▶ _Description of the task_: Locate, in the data below, the line that contains "This screenshot has height=855, width=585." and the line that contains "This screenshot has width=1200, height=402."; reproduce exactly those two lines and every line between them, nothing more.

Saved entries
============

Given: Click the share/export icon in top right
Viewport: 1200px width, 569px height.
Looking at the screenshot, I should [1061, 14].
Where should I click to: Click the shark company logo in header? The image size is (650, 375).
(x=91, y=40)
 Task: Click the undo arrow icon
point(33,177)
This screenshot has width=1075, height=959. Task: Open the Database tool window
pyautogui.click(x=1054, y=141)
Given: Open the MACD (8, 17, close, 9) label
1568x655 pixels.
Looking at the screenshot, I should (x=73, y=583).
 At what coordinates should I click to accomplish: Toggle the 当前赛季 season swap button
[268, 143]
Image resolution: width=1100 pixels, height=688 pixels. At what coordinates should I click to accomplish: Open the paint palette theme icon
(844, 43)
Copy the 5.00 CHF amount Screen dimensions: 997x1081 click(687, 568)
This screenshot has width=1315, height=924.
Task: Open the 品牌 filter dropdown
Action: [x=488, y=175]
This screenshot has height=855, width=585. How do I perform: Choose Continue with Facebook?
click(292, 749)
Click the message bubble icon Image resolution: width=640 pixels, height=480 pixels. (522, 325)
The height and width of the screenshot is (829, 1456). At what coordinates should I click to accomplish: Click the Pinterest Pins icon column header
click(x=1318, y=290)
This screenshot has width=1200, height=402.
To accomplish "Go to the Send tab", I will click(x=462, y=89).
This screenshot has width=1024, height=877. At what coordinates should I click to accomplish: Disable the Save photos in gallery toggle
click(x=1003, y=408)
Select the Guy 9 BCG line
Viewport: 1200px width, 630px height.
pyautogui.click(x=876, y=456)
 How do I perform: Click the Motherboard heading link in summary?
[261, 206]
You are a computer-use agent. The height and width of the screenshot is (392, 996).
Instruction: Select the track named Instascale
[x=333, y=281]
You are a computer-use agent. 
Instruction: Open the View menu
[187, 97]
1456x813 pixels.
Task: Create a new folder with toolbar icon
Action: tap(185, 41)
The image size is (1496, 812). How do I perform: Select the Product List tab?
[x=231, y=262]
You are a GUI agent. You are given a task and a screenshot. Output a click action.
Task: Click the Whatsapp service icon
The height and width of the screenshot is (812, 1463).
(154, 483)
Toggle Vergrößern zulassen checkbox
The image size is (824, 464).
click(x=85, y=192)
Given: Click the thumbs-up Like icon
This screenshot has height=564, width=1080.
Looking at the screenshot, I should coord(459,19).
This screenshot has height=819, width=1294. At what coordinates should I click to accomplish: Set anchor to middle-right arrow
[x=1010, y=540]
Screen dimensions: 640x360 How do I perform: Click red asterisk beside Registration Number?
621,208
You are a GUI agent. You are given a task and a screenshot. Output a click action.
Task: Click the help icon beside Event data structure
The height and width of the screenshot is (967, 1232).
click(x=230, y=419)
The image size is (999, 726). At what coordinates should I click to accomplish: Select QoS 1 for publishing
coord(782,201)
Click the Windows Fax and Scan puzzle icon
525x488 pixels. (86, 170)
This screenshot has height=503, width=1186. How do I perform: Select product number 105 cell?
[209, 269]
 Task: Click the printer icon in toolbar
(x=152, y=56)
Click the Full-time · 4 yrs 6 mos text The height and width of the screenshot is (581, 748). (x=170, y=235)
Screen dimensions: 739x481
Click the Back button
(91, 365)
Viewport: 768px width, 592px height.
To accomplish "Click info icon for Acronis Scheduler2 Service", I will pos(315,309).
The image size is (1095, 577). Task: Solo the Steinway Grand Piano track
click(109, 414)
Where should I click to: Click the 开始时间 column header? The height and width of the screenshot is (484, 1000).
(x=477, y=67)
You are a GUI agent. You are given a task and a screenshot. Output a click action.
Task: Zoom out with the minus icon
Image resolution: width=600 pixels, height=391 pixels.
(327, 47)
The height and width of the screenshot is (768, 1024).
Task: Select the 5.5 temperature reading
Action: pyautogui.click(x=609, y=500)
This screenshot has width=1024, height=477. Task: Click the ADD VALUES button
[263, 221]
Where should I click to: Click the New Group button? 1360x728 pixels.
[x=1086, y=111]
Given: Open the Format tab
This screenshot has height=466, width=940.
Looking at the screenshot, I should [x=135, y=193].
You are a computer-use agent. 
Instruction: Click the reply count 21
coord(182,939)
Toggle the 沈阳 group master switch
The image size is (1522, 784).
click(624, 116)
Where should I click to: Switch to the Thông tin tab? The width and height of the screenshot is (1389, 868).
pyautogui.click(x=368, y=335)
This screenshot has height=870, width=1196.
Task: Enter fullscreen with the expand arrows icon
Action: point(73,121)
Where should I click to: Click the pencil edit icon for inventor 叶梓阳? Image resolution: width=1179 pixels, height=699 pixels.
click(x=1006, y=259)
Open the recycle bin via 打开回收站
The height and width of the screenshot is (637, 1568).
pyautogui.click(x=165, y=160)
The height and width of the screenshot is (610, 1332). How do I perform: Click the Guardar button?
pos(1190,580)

============

▶ _Exercise answer_:
This screenshot has height=855, width=585. How do I perform: Choose Continue with Facebook?
click(292, 749)
Click the message bubble icon Image resolution: width=640 pixels, height=480 pixels. (522, 325)
The height and width of the screenshot is (829, 1456). At what coordinates should I click to accomplish: Click the Pinterest Pins icon column header
click(x=1318, y=290)
This screenshot has width=1200, height=402.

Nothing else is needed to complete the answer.